[Source data]
::::::::::

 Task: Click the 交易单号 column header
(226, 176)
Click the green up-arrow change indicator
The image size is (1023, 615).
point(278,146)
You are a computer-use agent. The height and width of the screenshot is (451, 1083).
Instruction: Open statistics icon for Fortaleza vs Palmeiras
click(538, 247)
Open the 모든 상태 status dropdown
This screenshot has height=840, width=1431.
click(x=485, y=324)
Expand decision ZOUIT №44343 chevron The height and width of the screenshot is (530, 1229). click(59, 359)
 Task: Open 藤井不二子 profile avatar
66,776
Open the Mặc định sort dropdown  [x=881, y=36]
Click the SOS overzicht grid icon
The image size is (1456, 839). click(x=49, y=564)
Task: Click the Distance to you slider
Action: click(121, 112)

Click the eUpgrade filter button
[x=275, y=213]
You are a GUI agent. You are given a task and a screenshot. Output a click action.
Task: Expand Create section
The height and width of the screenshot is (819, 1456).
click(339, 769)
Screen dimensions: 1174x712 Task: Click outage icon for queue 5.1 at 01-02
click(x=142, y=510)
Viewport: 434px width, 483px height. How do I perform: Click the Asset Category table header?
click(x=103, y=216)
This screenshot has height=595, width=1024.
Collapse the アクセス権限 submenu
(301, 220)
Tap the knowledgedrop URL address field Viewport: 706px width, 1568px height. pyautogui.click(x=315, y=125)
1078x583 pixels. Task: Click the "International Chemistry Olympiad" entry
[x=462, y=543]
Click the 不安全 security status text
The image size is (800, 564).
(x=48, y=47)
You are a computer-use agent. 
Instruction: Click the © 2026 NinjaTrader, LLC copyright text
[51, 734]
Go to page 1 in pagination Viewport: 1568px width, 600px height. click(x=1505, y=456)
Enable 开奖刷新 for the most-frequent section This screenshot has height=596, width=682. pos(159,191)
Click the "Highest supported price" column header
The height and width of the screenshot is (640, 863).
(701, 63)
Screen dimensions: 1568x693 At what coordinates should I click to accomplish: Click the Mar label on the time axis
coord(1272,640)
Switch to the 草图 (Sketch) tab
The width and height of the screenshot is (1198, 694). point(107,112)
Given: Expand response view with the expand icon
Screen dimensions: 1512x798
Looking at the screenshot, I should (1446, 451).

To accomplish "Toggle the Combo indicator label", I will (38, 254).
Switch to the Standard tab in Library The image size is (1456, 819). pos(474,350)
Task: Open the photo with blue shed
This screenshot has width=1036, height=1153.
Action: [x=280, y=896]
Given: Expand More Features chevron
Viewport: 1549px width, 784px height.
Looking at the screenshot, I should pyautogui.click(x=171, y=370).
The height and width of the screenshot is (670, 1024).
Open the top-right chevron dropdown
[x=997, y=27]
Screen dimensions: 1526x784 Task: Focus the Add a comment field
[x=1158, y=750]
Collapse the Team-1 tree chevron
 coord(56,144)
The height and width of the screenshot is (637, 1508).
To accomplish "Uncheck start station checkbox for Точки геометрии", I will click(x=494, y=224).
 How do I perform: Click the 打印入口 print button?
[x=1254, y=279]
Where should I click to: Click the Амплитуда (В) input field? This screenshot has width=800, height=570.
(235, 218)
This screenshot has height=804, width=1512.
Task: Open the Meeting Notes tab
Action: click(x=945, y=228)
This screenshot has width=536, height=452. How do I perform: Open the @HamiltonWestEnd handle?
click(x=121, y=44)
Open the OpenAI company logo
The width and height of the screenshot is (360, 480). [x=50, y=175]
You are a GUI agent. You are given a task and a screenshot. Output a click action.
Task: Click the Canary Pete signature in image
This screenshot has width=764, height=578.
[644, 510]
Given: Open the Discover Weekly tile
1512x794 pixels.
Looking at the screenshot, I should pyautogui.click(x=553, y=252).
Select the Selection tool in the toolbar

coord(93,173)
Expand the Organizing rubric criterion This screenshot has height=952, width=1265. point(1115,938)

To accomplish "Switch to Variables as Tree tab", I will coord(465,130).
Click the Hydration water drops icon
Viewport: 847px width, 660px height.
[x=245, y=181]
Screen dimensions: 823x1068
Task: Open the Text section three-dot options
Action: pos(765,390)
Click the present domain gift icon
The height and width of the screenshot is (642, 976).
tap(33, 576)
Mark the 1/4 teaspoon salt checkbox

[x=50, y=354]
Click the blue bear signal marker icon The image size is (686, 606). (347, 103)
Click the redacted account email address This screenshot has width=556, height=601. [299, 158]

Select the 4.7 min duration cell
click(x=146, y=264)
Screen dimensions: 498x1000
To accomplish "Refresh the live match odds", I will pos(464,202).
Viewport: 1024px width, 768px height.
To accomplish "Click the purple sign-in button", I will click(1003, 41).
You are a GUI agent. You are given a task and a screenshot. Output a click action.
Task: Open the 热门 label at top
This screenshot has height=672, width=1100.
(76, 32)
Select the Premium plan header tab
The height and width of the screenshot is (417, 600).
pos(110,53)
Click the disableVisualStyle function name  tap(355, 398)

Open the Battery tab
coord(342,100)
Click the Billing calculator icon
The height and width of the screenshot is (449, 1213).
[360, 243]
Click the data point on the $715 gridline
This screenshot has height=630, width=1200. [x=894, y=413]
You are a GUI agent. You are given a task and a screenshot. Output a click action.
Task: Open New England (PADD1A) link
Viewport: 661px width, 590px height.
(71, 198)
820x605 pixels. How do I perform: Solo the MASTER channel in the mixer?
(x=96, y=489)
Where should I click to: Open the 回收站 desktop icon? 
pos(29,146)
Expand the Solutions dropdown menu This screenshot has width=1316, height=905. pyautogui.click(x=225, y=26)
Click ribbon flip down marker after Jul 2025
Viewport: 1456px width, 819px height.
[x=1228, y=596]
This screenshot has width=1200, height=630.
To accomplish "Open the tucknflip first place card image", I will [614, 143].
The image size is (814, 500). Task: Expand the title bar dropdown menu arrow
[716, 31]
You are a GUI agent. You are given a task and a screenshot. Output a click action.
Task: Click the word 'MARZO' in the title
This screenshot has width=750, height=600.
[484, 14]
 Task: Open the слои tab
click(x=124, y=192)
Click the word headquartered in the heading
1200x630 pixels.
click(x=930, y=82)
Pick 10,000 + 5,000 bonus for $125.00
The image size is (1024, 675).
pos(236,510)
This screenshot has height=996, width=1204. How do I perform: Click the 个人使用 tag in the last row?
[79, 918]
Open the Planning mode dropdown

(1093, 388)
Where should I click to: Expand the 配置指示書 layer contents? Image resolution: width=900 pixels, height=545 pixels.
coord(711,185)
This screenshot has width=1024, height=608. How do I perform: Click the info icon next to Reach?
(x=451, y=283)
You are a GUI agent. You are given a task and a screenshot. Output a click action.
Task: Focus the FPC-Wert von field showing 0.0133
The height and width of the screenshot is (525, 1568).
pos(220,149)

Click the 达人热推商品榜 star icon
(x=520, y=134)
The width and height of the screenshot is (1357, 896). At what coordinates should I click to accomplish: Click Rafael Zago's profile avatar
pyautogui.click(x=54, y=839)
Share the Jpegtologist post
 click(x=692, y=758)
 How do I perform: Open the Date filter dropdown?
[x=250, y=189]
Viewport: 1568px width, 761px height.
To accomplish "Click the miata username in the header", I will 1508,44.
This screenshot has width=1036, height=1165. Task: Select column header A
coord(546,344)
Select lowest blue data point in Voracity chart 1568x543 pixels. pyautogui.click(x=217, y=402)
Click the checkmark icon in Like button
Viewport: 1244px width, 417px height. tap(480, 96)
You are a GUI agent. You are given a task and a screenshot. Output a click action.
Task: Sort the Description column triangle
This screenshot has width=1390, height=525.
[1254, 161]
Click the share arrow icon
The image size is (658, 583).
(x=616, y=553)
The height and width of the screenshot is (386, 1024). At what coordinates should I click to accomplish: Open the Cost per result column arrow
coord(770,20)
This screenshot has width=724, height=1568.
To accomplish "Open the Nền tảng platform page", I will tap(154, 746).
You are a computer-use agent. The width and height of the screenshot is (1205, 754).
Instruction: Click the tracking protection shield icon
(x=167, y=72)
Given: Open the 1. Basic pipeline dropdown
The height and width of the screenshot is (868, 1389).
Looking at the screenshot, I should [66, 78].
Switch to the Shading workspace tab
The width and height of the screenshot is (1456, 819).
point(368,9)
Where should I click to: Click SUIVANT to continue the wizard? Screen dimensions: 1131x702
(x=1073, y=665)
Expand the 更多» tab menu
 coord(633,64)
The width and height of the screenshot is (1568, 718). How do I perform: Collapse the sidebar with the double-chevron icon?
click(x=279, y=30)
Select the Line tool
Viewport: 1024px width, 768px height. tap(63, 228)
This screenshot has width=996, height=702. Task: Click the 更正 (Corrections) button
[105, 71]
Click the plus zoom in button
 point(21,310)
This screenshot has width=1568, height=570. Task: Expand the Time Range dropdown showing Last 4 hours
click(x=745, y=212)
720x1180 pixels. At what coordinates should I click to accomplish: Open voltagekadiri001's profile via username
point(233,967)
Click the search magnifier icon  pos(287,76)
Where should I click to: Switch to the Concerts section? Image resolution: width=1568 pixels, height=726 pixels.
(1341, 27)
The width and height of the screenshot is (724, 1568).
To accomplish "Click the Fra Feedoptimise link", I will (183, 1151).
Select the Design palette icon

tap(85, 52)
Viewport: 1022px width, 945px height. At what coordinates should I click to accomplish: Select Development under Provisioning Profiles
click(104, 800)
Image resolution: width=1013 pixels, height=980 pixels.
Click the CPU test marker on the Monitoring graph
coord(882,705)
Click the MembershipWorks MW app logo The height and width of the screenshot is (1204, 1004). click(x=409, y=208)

::::::::::

Set exercise =
Give the lines as a numbered list, omitting blank lines. Begin at the first line of the records and stop after the line containing "click(339, 769)".

Solution to this exercise =
1.  Task: Click the 交易单号 column header
2. (226, 176)
3. Click the green up-arrow change indicator
4. The image size is (1023, 615).
5. point(278,146)
6. You are a computer-use agent. The height and width of the screenshot is (451, 1083).
7. Instruction: Open statistics icon for Fortaleza vs Palmeiras
8. click(538, 247)
9. Open the 모든 상태 status dropdown
10. This screenshot has height=840, width=1431.
11. click(x=485, y=324)
12. Expand decision ZOUIT №44343 chevron The height and width of the screenshot is (530, 1229). click(59, 359)
13.  Task: Open 藤井不二子 profile avatar
14. 66,776
15. Open the Mặc định sort dropdown  [x=881, y=36]
16. Click the SOS overzicht grid icon
17. The image size is (1456, 839). click(x=49, y=564)
18. Task: Click the Distance to you slider
19. Action: click(121, 112)
20. Click the eUpgrade filter button
21. [x=275, y=213]
22. You are a GUI agent. You are given a task and a screenshot. Output a click action.
23. Task: Expand Create section
24. The height and width of the screenshot is (819, 1456).
25. click(339, 769)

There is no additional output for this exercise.